**TEXT PASSAGE:**

# ο προϊστάμενος / το αφεντικό



## BrendaP

Do "ο προϊστάμενος" and "το αφεντικό" both mean "boss", and are they interchangeable? What would be the feminine versions?  Αφεντικό is neuter?


----------



## Αγγελος

αφεντικό means "boss" and is indeed neuter. The masculine form is αφέντης, and means "master"; it is only used in relation to slaves or domestic animals. There is a feminine αφέντρα, but it isn't used much. A domestic servant would normally say "ο κύριος / η κυρία" to refer to his/her master/mistress.

προϊστάμενος/προϊσταμένη means "hierarchical superior". It is a word that would be used by a civil servant for his head of unit. In a department store, the person in charge of a particular department would be the προϊστάμενος of the salespersons; the owner  would be their αφεντικό.

αφεντικό is colloquial; a more formal equivalent is εργοδότης, employer.

προϊσταμένη is also a nursing rank, intermediate between αδελφή and επιβλέπουσα.


----------



## BrendaP

It looks like αφεντικό is what I'm looking for.  If we're sitting around the kafenion and someone says "Let's do this...instead of that..." I could reply "Εντάξει...είσαι το αφεντικό."  And that form would be used for both a man or a woman?

**WRITTEN REQUEST:** From the thread on Greek words for "boss," extract the stretch from "It looks like" through "or a woman?". The material that comes next has nothing to do with the thread on Greek words for "boss."

**DATA SHOWN:**
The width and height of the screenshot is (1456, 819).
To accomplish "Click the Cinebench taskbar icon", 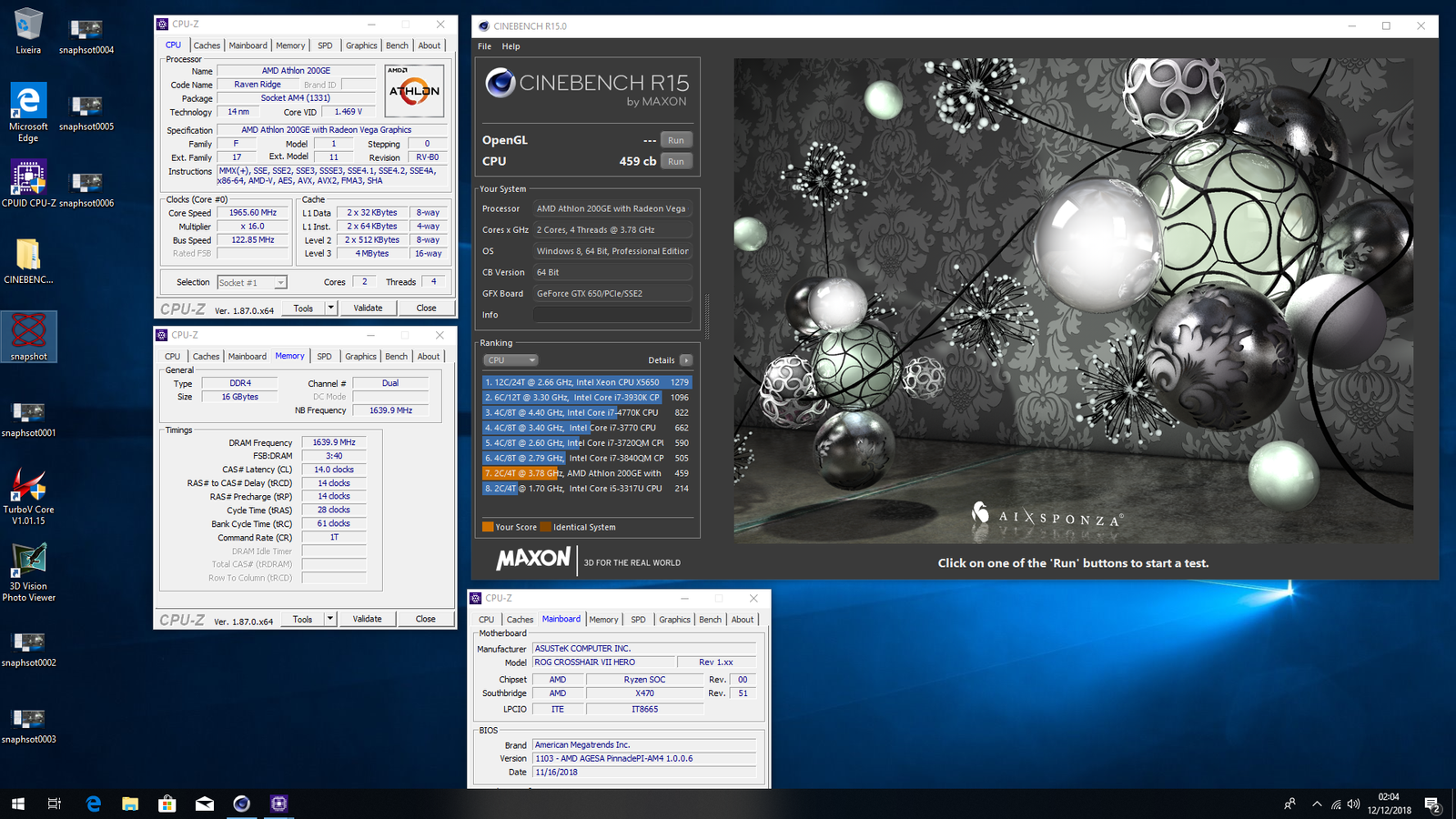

**WORKED SOLUTION:**
It looks like αφεντικό is what I'm looking for.  If we're sitting around the kafenion and someone says "Let's do this...instead of that..." I could reply "Εντάξει...είσαι το αφεντικό."  And that form would be used for both a man or a woman?